The storm got worse and I found myself climbing out of my car, standing in ankle deep water, delivering meals to people who prayed that even in this horrible weather they would receive their meal. Some people were humble, some angry because I was late, some said very little, some didn’t want me to leave. I started the delivery at 11:00 and did not return to work until 5:30. During the drive I was wound up, worried more about getting there safely and anxious to deliver all the meals. During the delivery I put aside any emotion or actual event of meeting the seniors and concentrated on getting the deed done. 

When I got home, I realized how wet my shoes were and how ruined my fancy schmancy suit was. My body felt cold and I was sure it was the damp rain against the wool of my suit. I undressed, took a warm shower knowing that once dried and out of those clothes I would warm up. I stood under the water of the shower for half an hour, it seemed the water just didn’t warm me up. I stepped out of the shower, dried my body, but the towel didn’t seem to warm me either. I changed into jeans and a fresh new T-shirt, but somehow was still uncomfortable. My stomach growled, I realized i hadn’t eaten anything since I started my meal delivery. I found some left overs but when the plate was in front of me I was not hungry. I thought I had a headache, but after taking aspirin I still hurt. I realized my head didn’t hurt, but rather it was something deeper in my body.

I was no hero, but had I not delivered those meals at least 24 human beings might not have had a meal for two days. I was no hero but had I not made contact with at least 12 human beings they would have spent the next three days in total isolation. I was no hero but had I not delivered those meals I would have never known what hunger, poverty, loneliness, look like and feels like. I was no hero all I was, was one person impacted by and impacting another human beings life.

We are told mainly by the Republican/Tea Party politicians that Entitlement Programs  are evil. We are told that lazy, useless, UnAmerican like shysters are profiting from Entitlement programs. We are told that austerity will bring a brighter future to fruition and that all that the Entitlement Programs do is diminish the promise of America. We are told by men and women who have never delivered a meal to a hungry person, who have never watched a an ill person struggle to thrive, who preach a Gospel but have never read the Bible that helping, assisting, sharing is a bad thing. 
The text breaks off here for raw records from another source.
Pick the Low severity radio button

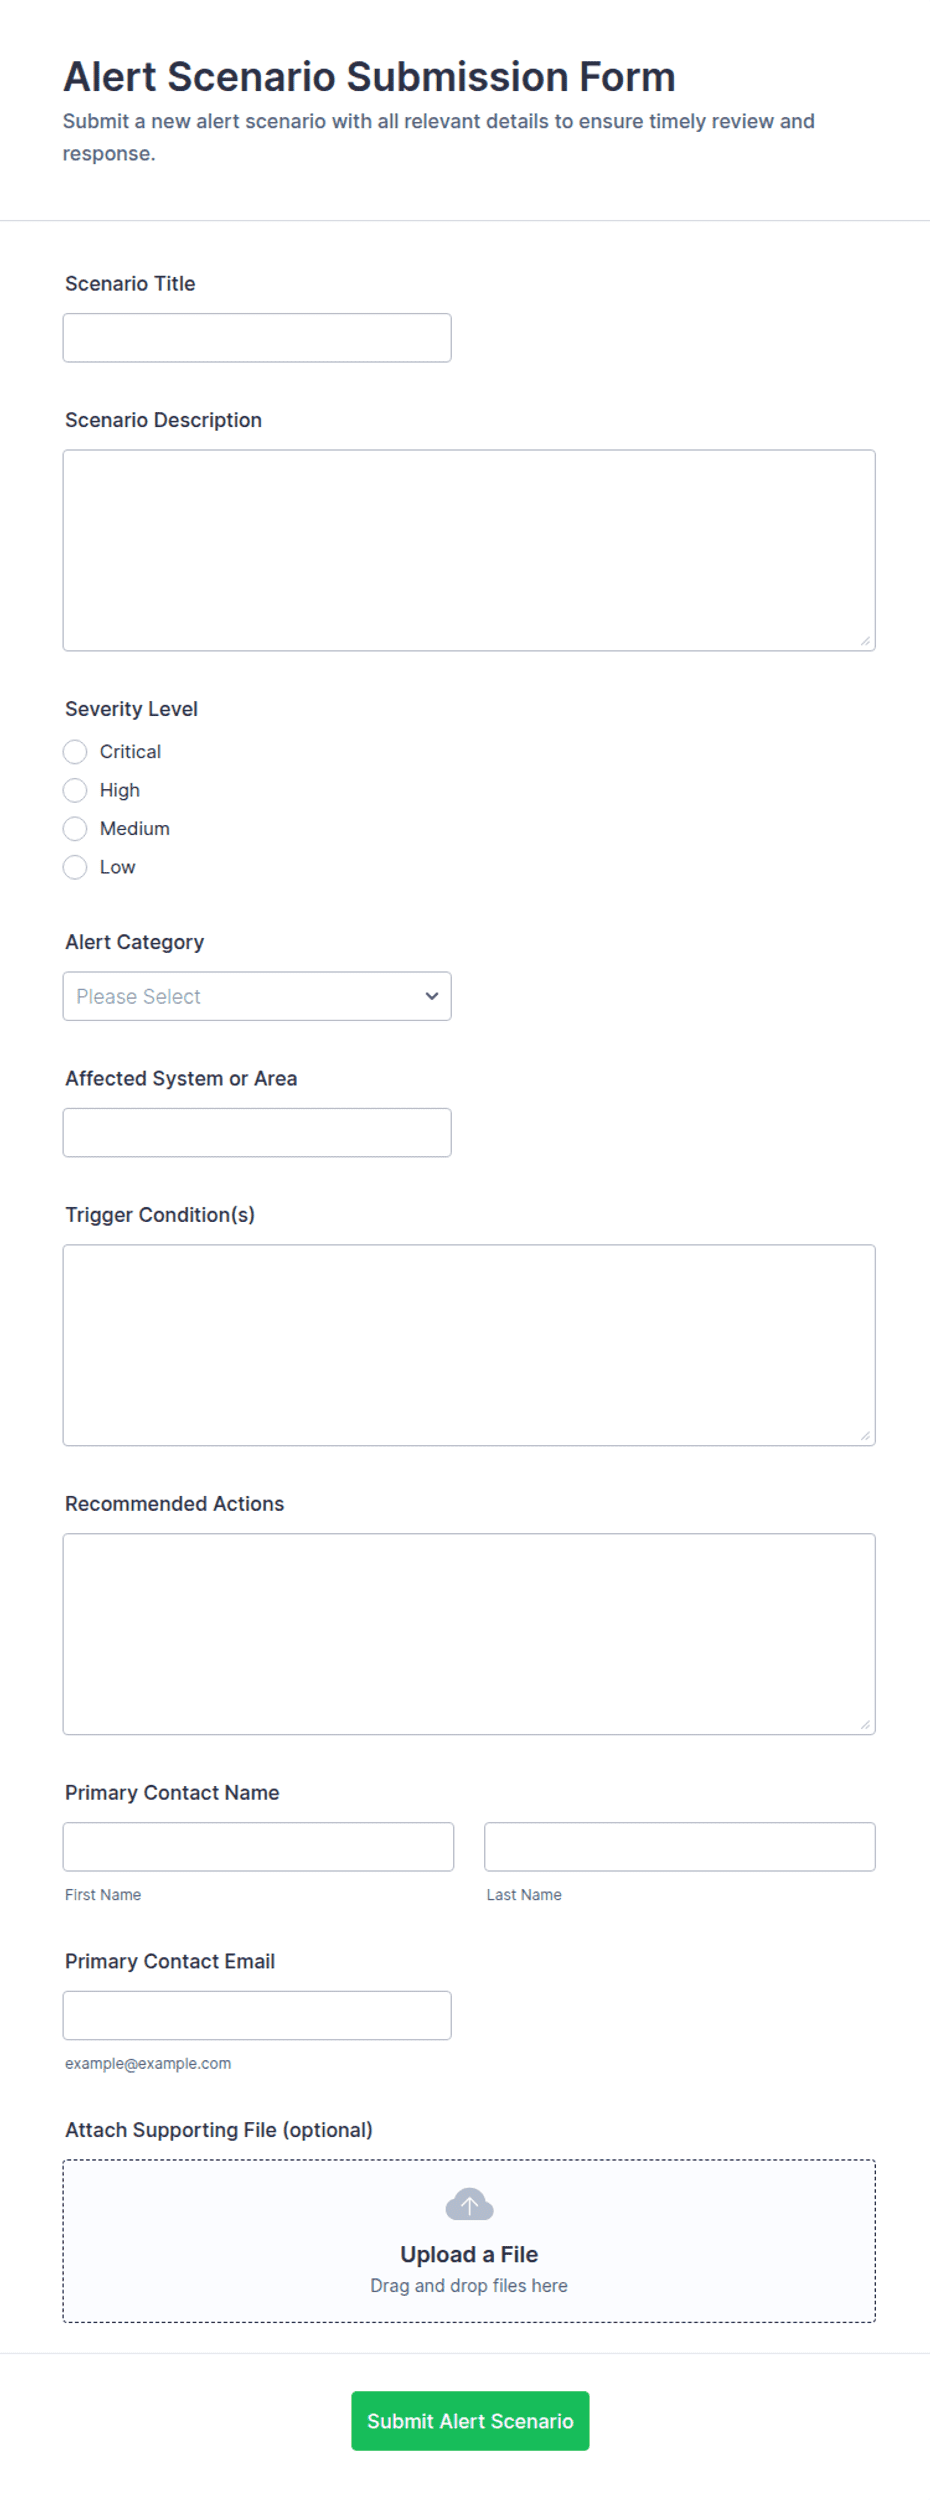pos(75,867)

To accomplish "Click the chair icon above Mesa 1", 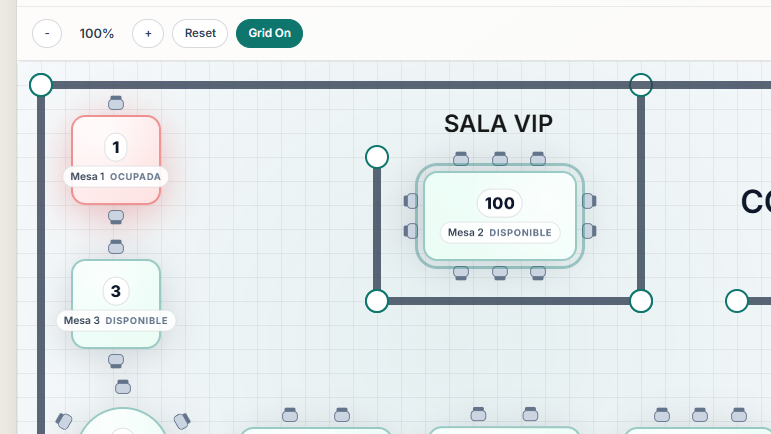I will pos(116,102).
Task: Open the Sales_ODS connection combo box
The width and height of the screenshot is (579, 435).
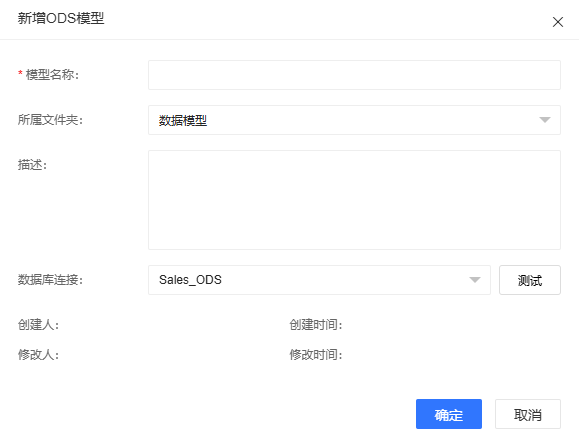Action: (x=319, y=280)
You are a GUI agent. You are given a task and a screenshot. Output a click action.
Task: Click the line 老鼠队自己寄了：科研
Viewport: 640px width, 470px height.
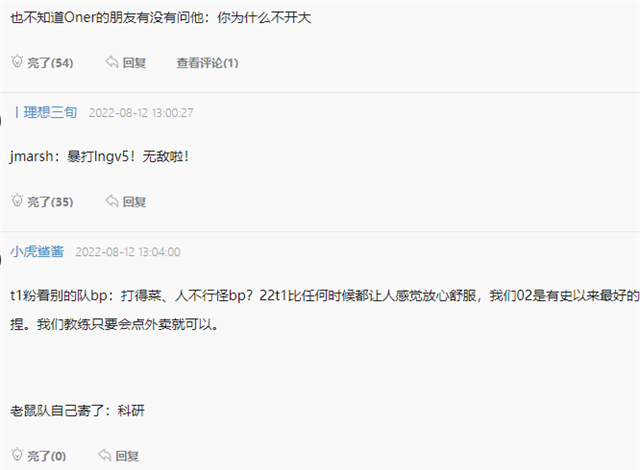tap(78, 410)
In 1994 I experienced how some human beings needed a village to survive. In 1994 I experienced how having even a bit of something is so much better then living with nothing. It is 2013 and all I see from the men and women calling themselves Republican/Tea Party Christian patriots are only empty, self serving selfish creeps who have never ever witnessed real life. I hear talk of the Sequester all the cut backs and my mind races to the human beings I met on that rainy awful Houston August day. I can’t imagine how they survived or do survive!